If you or your child would like to be involved, please contact Nate on 0455 859 979 or at email@example.com
This series of workshops comes on the back of an In-Tune Masterclass held by Mad Proppa Deadly in Minimbah Hall in February that saw Armidale indigenous youth produce a song called "Solid As".
The song reflects their feelings about general perceptions of division within their community, and other issues important to them.
Local producer Nate Weatherall ran the class over two days with the help of Sydney producer Adit Gauchan (of Horrorshow fame), and encouraged young people to participate in creative expression, songwriting, and story-telling with mentors.

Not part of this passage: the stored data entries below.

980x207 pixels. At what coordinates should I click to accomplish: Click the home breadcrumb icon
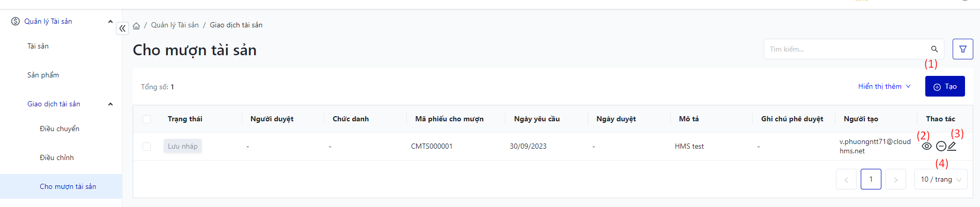136,25
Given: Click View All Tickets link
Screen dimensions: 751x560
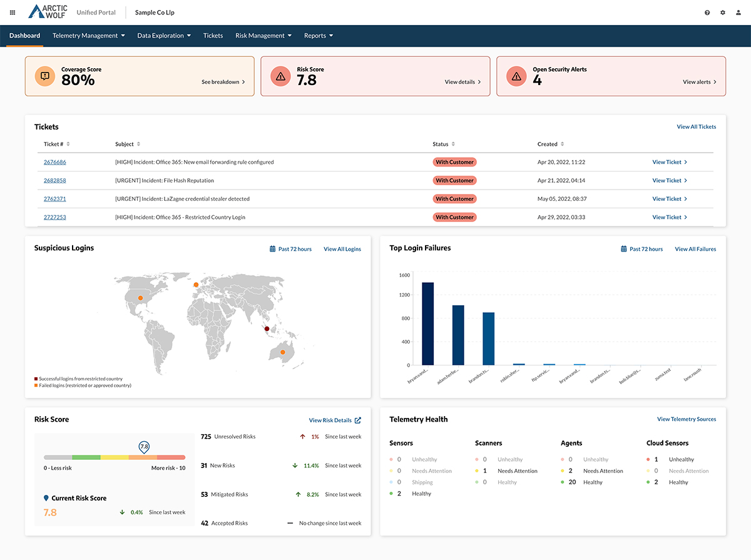Looking at the screenshot, I should 696,127.
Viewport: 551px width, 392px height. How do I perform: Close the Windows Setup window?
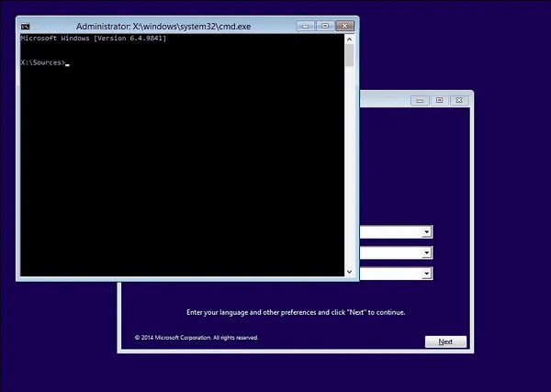457,100
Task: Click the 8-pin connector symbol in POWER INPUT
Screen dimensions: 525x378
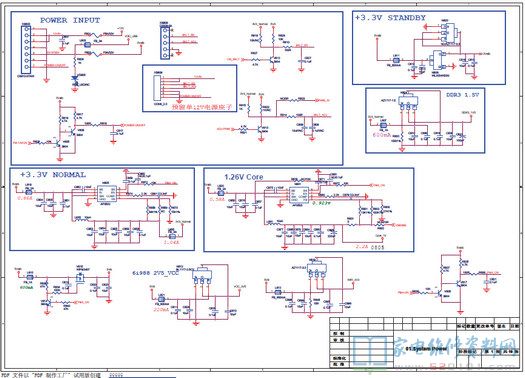Action: (x=26, y=50)
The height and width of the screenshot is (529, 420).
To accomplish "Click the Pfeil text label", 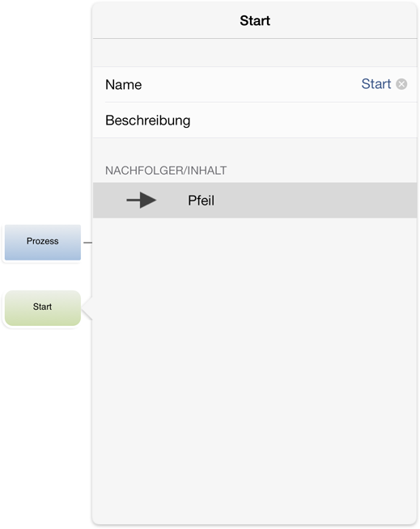I will tap(201, 201).
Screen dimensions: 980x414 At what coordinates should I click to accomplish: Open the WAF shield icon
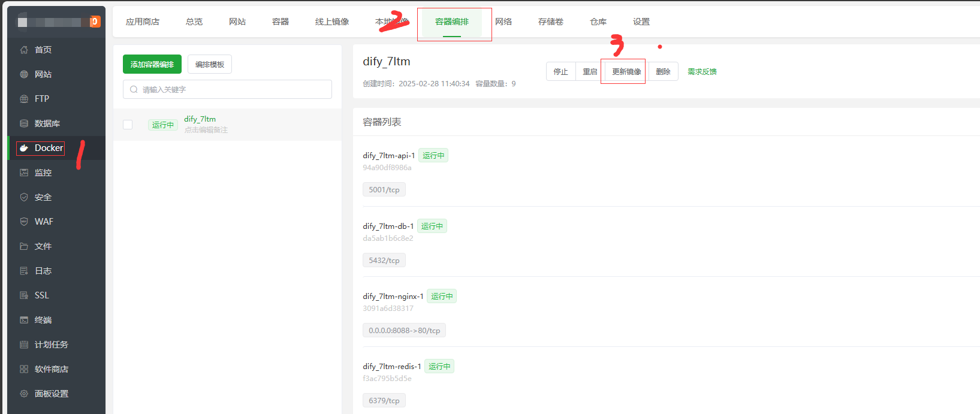point(24,222)
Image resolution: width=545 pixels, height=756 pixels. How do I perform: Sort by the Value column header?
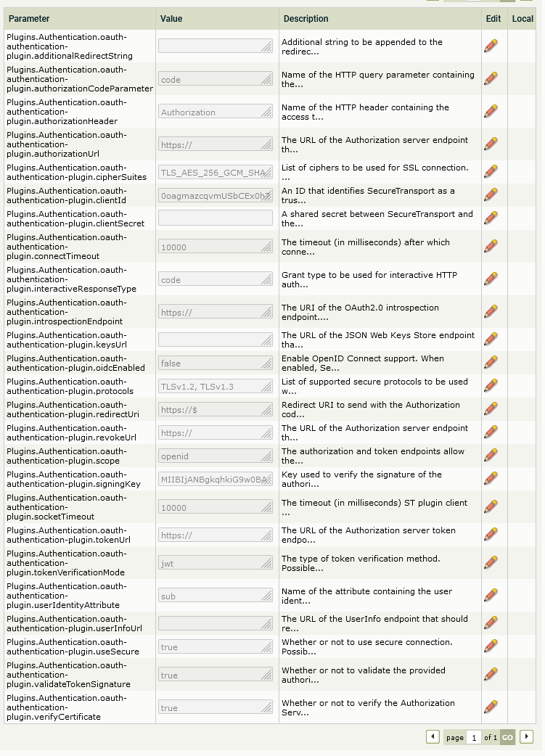(x=171, y=19)
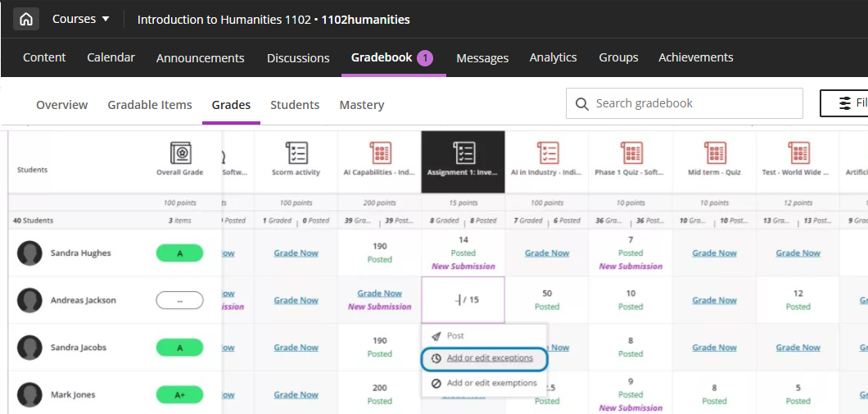
Task: Click the AI in Industry column icon
Action: 547,153
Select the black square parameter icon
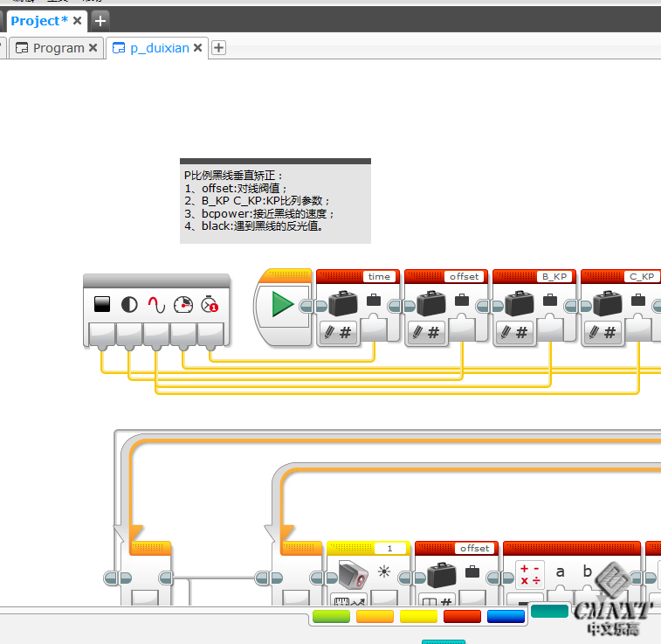The width and height of the screenshot is (661, 644). pos(102,305)
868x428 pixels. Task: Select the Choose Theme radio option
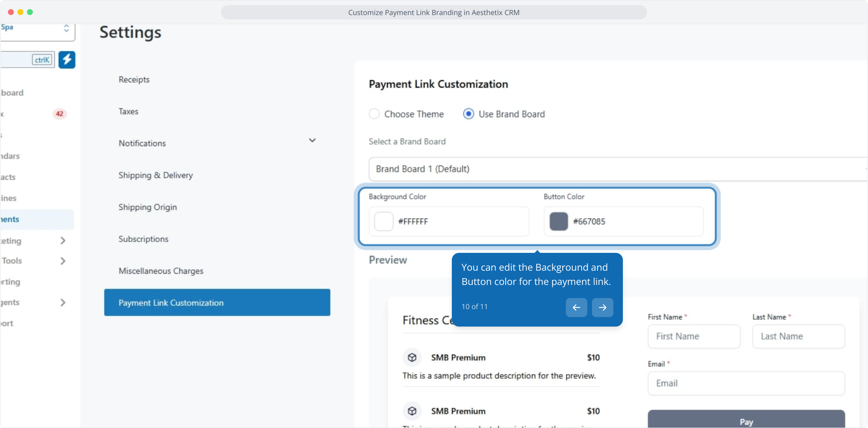tap(374, 114)
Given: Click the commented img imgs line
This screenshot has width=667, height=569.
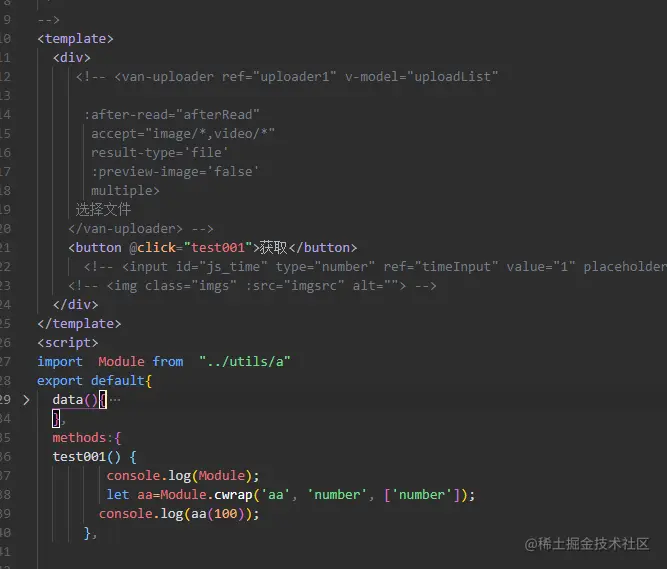Looking at the screenshot, I should tap(252, 286).
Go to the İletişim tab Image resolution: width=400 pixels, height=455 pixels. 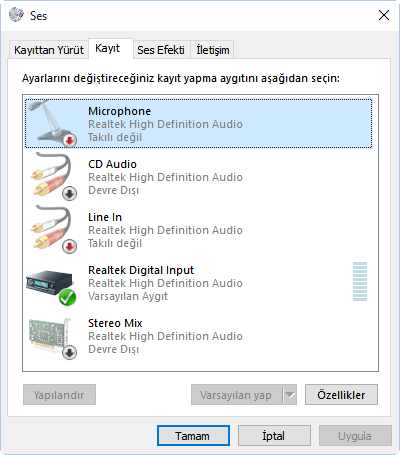(213, 50)
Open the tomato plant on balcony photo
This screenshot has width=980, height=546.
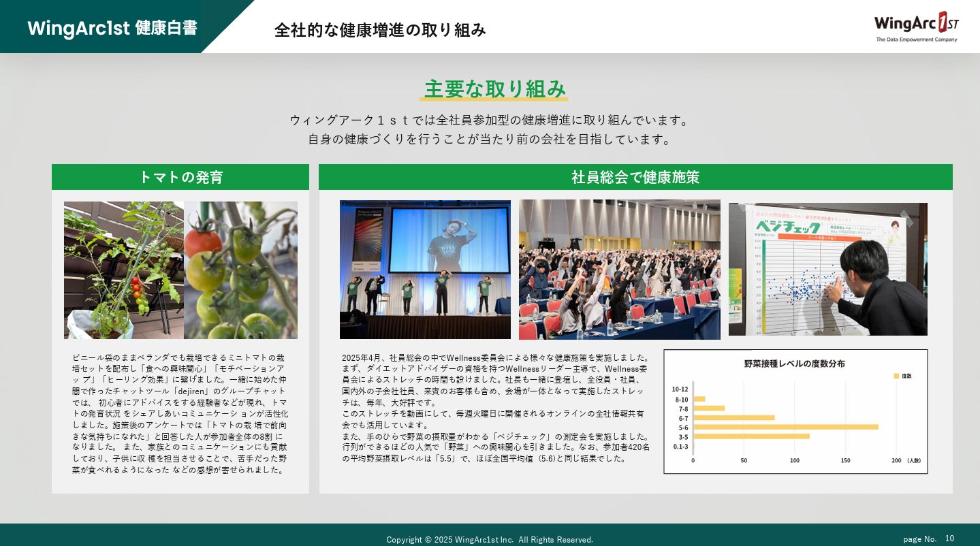[124, 270]
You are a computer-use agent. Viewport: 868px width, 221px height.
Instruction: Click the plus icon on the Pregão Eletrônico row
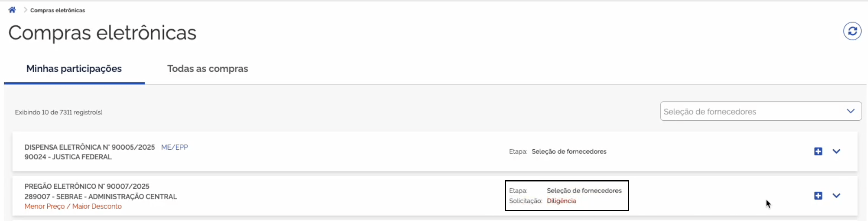818,196
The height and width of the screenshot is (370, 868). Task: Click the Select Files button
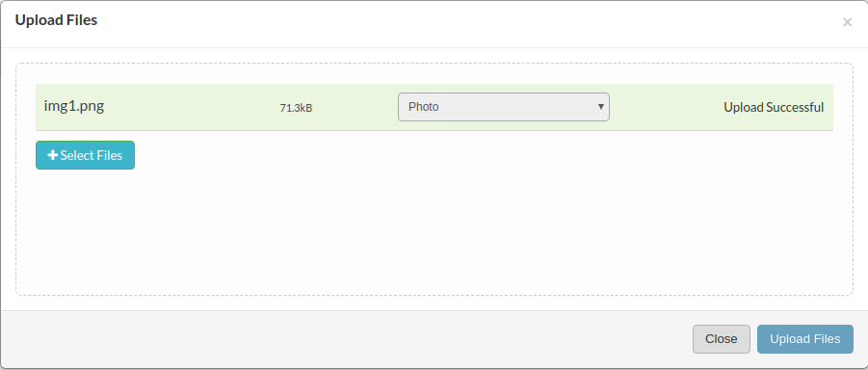[85, 155]
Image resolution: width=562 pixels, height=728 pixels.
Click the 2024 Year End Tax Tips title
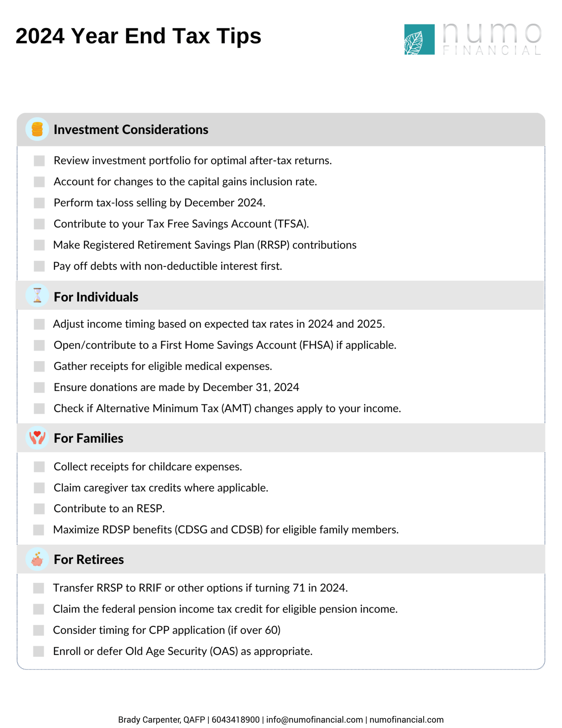tap(138, 36)
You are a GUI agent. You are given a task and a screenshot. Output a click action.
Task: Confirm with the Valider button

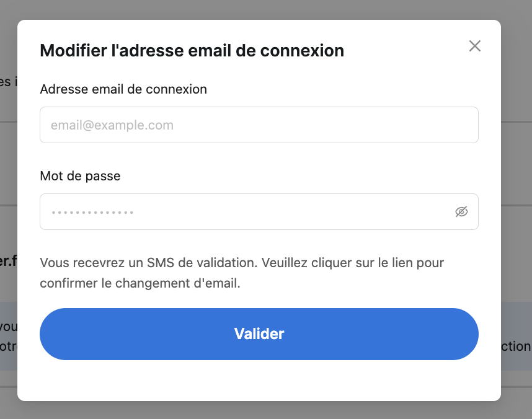(x=259, y=334)
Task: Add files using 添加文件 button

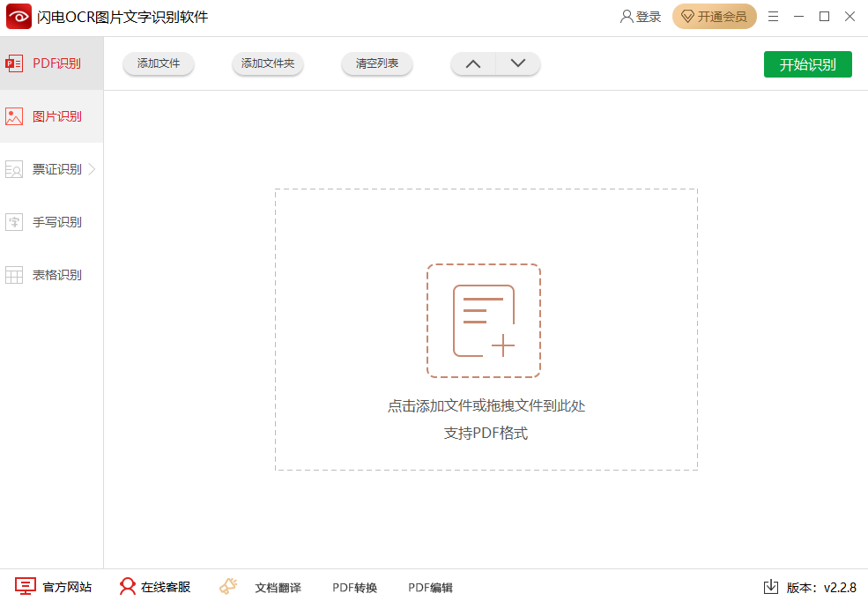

The project was supported by Create NSW, Regional Arts NSW & Arts North West through the Country Arts Support Program with equipment donated by RDE Microphones.
"We pretty much just brought the studio gear into the two rooms, set it all up and got to work just pretty much straight away," Nate said.
The song was written and performed by local young people Malikyn Williams, Aaron Weatherall, Kiahlani Weatherall, Jess Weatherall, Ella Kelly, Isaac Tanikomave and Anthony Ellis.
"It's about positivity and connection in the community. Unity in the community. It is a reflection of that and is a powerful song that the kids created," Nate said.
"Malikyn and Isaac have a bit of experience writing and recording, but for a lot of the kids it was their fist time ever doing this and they put their heart and soul into it.
"Many people think there is division between our local families, but our kids are all friends and get along together and want a connected future for our community. That is what the song is about. If you listen closely to their lyrics, you can really see that reflected in the song...it speaks for itself."